══ Information given

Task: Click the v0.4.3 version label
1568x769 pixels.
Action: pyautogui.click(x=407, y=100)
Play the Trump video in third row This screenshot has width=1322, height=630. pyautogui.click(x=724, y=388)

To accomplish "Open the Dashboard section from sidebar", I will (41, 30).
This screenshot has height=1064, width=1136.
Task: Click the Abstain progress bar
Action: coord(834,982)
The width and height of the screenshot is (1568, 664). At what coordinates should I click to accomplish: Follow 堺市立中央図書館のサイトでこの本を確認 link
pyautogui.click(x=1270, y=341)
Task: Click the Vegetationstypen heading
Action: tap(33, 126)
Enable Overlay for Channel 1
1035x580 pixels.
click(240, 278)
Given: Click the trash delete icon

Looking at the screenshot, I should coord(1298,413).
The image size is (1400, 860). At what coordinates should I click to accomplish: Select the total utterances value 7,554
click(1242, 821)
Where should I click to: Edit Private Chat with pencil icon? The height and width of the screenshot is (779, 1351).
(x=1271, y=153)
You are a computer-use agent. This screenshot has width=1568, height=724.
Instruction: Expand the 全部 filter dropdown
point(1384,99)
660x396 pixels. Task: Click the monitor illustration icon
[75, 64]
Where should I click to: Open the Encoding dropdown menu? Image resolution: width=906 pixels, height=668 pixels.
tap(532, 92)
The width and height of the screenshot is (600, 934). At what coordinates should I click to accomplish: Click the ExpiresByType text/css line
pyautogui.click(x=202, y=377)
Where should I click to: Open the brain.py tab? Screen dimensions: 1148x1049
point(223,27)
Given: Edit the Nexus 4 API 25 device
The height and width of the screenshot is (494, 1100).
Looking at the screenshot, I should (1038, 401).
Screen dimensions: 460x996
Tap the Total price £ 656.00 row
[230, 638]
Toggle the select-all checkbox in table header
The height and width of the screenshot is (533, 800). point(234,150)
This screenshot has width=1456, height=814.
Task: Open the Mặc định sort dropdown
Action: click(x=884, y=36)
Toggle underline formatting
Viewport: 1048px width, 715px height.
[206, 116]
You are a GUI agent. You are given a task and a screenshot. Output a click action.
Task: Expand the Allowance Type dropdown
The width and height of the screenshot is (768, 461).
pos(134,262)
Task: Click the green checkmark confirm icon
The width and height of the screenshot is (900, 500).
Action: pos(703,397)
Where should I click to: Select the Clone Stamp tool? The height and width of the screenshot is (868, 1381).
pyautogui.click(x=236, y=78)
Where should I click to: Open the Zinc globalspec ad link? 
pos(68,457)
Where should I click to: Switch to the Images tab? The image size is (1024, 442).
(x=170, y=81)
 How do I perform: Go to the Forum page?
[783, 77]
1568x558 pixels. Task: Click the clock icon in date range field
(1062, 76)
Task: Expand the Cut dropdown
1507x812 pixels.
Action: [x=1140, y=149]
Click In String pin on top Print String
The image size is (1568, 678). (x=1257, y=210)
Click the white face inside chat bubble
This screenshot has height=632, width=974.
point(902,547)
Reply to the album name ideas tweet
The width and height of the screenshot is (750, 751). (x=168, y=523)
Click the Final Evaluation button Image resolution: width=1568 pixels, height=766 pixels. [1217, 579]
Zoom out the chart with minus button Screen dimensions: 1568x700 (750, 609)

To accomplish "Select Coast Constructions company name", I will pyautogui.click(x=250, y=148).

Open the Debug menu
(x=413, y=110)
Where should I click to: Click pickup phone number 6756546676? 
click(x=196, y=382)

════

▶ **Work required**
Where a line above includes "button", copy that line.

▶ **Answer below**
Click the Final Evaluation button Image resolution: width=1568 pixels, height=766 pixels. [1217, 579]
Zoom out the chart with minus button Screen dimensions: 1568x700 (750, 609)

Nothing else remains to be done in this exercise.